In some places we're using "adobes" - cob bricks. They can go quite high quite quickly and provide a strong thin wall in places where we don't want the thickness. Here is one near the front door.
There are more adobes here above the kitchen doorway, a doorway that had to be cobbed on one side but attached to the plumbing brickwork on the other side. Thick cob walls above would have been too much for the lintel.
Here's a view from the living room through one of the big north panels.
Another doorway upstairs and some scaffolding in process at the internal entrance to the guest bedroom.
As upstairs gets completed we can see where the east light will come in to our bedroom...
...and the 'brahmastan', a central still-point that's left empty from foundation to sky (a sky-light will be added later, and probably some hanging plants)
...there's another mountain that's only visible from the guest bedroom
and in this area are windows that will give a sea view and a view of the Hottentot Holland mountains in the distance respectively, here seen with built-in shelves that have been simply cobbed onto.

Complications and delays

This is the one wall that has really been held up. There were due to be a couple of big windows upstairs above the garage entrance, but the cable got in the way when the engineer added that to the design to keep the gum pole straight! So hiding the cable in cob is necessary, but the cob is too heavy for a regular wood lintel over the garage door. Gavin (our engineer) has now constructed a big girder to go in instead, and we have a curved arch left over to make it all look nice - but nothing goes here until the carpenters have put that girder in.
All the big north facing windows were designed and built before the real, organic shapes of the holes appeared - and they are different to the window sizes. So everything here gets a lot more complex, and requires some clever carpentry to make it all watertight. Next house we'll only build these up once the space has been created!

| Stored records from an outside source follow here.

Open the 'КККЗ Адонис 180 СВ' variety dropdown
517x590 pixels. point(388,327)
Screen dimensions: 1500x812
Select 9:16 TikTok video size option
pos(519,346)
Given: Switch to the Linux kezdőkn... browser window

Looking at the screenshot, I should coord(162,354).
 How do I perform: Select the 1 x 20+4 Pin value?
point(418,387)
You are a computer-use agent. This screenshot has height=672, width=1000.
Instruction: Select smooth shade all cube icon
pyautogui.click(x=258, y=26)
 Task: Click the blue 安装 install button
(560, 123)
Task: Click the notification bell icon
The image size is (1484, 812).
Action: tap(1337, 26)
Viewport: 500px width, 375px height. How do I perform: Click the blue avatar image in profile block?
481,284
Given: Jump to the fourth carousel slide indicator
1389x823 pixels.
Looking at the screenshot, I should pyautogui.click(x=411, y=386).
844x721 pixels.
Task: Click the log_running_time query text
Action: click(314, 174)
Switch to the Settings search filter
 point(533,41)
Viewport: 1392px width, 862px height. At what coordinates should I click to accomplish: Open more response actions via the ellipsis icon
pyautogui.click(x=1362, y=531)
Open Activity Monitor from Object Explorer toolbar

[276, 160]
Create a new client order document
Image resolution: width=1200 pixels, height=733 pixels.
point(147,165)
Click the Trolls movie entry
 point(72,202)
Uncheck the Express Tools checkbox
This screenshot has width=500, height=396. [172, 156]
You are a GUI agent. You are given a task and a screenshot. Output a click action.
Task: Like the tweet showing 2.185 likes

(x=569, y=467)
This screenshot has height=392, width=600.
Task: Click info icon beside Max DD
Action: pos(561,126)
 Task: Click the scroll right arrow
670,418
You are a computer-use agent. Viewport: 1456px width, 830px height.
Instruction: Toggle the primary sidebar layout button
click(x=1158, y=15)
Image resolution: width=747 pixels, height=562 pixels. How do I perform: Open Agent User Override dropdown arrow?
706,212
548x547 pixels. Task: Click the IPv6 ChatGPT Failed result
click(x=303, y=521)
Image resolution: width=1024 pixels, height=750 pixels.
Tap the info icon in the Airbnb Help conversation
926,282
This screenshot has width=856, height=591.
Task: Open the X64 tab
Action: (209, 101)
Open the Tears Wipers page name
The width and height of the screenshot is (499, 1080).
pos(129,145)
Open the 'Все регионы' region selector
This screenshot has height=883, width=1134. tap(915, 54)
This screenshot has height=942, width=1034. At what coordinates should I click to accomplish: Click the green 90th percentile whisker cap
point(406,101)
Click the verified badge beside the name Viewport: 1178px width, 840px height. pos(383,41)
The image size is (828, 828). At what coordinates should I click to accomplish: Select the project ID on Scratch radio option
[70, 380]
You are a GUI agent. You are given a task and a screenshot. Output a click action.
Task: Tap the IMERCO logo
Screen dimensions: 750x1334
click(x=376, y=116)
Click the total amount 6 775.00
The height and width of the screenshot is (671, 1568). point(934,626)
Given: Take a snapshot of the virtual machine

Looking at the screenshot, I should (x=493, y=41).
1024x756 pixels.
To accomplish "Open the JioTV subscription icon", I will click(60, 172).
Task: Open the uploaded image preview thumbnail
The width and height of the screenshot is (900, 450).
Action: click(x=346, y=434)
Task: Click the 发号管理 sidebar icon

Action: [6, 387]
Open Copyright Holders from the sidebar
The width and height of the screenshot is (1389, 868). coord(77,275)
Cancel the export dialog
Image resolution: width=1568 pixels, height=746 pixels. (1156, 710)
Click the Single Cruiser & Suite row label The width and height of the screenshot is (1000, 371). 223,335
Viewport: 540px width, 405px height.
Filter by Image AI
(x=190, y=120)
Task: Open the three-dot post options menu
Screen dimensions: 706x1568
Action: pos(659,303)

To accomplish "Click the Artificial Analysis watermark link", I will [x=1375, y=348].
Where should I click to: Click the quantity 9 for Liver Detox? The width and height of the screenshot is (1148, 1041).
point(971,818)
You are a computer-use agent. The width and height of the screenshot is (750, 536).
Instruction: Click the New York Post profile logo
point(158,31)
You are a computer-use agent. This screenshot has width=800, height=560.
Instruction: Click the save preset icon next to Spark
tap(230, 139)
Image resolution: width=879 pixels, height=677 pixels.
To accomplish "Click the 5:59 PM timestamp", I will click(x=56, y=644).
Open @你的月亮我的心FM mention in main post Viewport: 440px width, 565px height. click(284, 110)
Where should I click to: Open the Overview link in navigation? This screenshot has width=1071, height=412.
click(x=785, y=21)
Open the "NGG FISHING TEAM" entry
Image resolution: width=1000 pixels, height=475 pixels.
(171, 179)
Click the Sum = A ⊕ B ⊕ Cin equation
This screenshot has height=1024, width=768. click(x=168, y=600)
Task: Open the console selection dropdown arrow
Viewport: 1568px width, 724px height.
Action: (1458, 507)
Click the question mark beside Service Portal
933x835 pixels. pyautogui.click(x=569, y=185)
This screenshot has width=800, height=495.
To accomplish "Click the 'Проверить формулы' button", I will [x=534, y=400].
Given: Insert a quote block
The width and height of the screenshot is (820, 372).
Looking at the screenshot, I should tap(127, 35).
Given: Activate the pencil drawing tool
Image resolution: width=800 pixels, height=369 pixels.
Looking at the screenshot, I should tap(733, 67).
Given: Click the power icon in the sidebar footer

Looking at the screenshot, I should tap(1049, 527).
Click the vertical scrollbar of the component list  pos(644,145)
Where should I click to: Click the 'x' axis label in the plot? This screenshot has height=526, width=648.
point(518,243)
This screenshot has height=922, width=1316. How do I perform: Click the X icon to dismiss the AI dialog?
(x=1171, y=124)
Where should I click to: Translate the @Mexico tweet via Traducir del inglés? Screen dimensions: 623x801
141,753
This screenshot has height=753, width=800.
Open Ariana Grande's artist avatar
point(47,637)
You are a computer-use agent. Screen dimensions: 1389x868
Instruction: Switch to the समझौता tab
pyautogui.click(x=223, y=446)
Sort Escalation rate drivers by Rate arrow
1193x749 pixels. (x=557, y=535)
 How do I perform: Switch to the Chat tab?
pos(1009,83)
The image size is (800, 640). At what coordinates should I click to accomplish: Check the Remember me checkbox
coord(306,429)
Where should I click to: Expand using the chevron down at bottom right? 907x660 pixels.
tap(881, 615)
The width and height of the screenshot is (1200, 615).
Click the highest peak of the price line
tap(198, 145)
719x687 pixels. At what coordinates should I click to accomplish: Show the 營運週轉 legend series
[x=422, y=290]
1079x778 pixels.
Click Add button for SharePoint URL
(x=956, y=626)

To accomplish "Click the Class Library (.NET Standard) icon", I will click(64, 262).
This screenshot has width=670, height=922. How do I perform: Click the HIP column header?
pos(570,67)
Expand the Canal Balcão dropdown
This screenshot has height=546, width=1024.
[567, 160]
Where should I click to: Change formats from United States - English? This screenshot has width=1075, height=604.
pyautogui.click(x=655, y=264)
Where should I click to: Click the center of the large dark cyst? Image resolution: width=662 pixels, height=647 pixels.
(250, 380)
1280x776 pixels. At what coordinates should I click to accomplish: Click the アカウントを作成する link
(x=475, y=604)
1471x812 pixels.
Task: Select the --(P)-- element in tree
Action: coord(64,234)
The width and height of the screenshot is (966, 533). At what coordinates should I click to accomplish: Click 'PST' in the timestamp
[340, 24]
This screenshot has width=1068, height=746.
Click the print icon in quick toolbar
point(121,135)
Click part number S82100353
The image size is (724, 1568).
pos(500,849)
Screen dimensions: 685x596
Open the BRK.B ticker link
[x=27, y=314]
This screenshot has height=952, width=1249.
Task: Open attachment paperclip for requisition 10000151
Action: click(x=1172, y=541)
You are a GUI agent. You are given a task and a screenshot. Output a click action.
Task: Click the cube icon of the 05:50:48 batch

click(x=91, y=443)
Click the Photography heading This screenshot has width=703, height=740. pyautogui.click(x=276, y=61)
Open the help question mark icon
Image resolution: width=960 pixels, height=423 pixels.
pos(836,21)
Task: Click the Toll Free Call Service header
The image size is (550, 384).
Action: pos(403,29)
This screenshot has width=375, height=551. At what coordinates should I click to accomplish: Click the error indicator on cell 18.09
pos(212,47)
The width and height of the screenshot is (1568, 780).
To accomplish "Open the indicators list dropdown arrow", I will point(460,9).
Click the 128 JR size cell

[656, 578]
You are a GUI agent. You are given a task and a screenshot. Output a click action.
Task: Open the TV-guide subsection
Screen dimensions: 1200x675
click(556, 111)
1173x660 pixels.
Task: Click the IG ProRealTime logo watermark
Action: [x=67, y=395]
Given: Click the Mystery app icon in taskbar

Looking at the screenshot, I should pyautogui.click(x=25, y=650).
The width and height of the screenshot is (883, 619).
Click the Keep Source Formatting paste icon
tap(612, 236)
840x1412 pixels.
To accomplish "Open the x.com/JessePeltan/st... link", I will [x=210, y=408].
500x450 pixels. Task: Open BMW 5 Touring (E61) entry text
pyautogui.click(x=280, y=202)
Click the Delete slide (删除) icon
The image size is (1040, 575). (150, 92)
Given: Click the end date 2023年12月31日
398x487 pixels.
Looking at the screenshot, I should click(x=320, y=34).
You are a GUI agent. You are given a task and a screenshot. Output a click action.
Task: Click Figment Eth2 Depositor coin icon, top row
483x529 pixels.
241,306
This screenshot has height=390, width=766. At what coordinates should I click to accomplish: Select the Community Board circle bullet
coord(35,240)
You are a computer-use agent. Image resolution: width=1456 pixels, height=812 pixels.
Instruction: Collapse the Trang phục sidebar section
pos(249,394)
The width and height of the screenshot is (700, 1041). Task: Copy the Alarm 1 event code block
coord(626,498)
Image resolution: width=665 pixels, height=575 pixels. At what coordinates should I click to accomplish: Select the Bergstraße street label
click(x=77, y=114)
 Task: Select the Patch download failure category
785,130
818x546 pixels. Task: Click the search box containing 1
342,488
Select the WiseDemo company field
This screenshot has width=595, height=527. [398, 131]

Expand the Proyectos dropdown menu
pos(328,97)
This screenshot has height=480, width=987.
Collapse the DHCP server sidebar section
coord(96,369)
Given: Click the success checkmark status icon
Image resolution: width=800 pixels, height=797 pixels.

This internal cob wall has collapsed a couple of times along the way - because it dries MUCH more slowly than other walls, as it gets much less light and heat to dry it. We're well warned now for when we add the cob floor, at least. You can see that this wall also connects to the front door, with its wood panel above. Like the north windows this also had to be resized as it was built before the second storey was laid - and was too tall!